>>>>>

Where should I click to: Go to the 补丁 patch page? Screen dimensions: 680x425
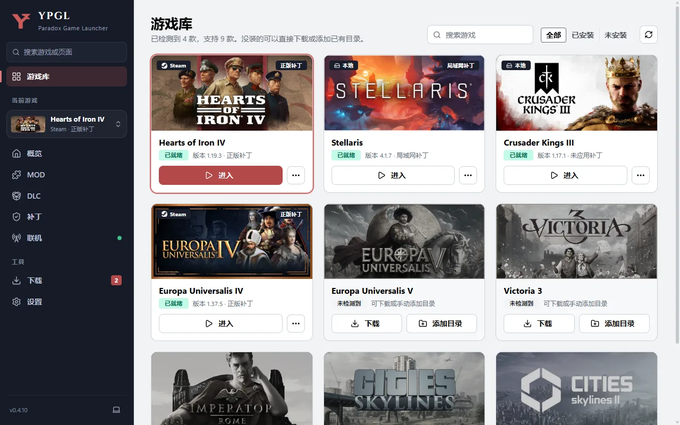point(66,217)
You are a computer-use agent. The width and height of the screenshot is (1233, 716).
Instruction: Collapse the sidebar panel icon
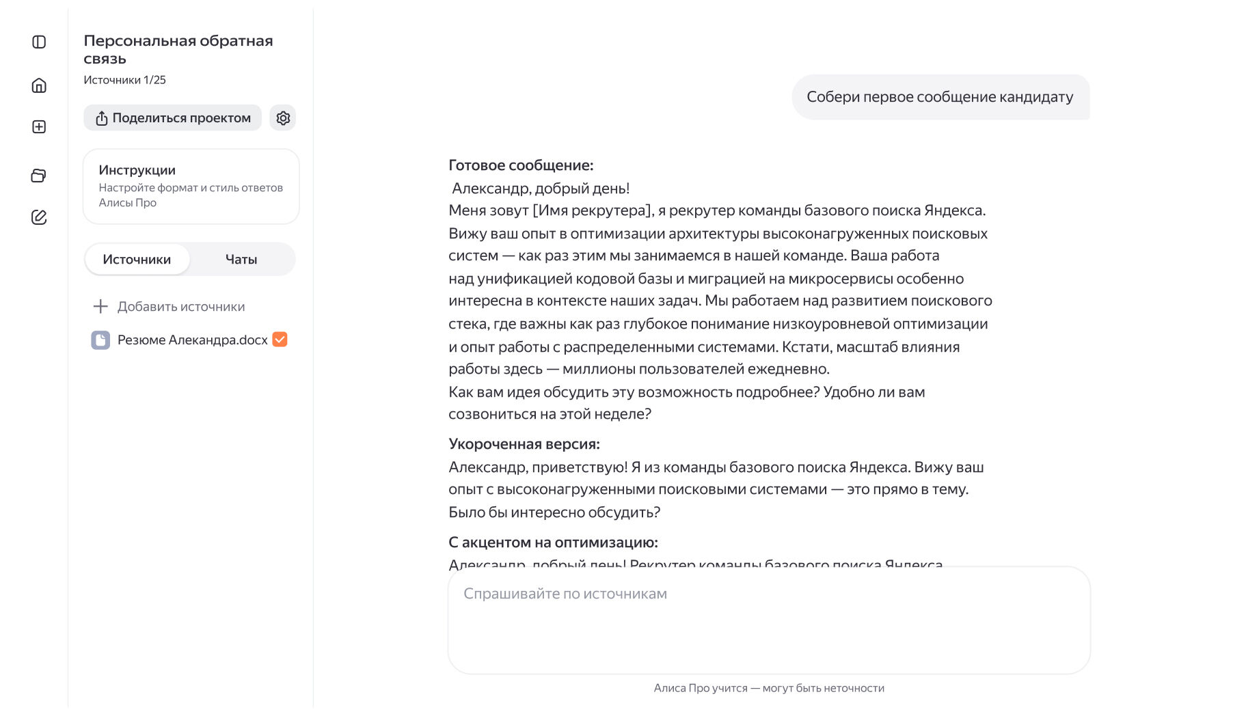(39, 42)
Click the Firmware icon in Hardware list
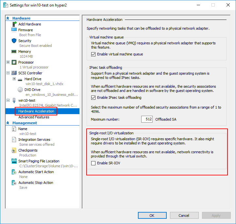236x224 pixels. pyautogui.click(x=14, y=30)
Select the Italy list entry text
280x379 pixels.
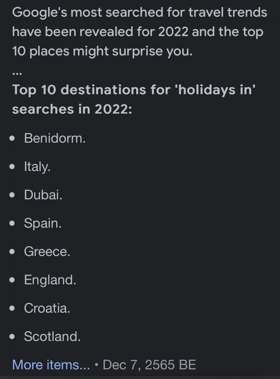[x=37, y=167]
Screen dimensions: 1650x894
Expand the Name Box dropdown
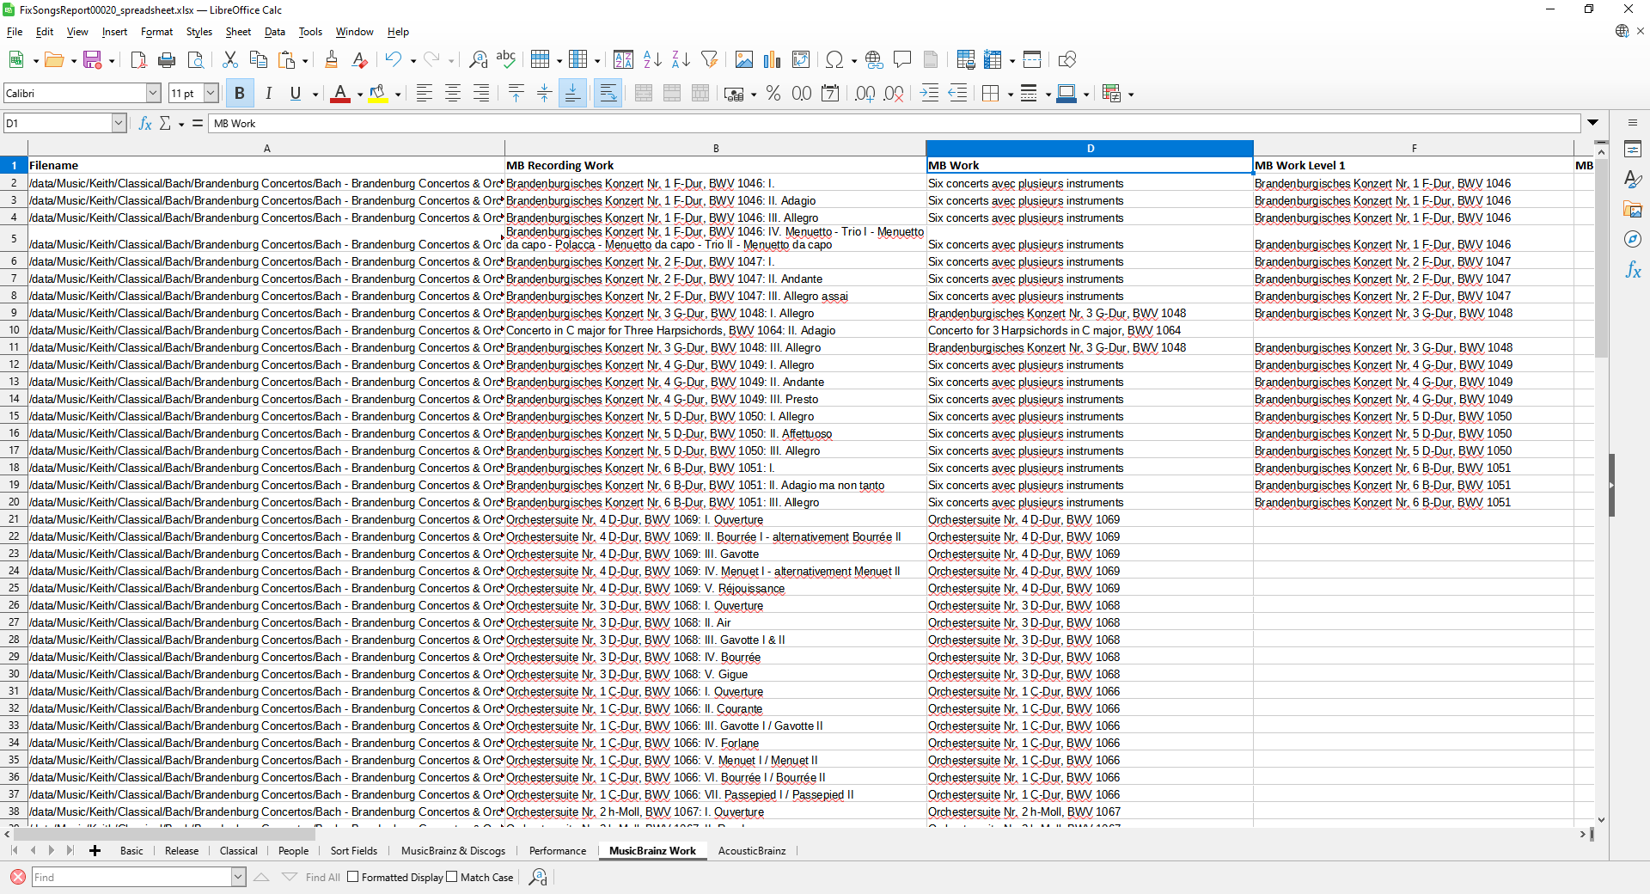point(119,124)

<<<<<

» **Try it**
Restate, word for word and without pictures, the lines from the line containing "Click the Firmware icon in Hardware list" to the last line of the records above.

» **Expected answer**
Click the Firmware icon in Hardware list
236x224 pixels. pyautogui.click(x=14, y=30)
Select the Italy list entry text
280x379 pixels.
[x=37, y=167]
Screen dimensions: 1650x894
Expand the Name Box dropdown
point(119,124)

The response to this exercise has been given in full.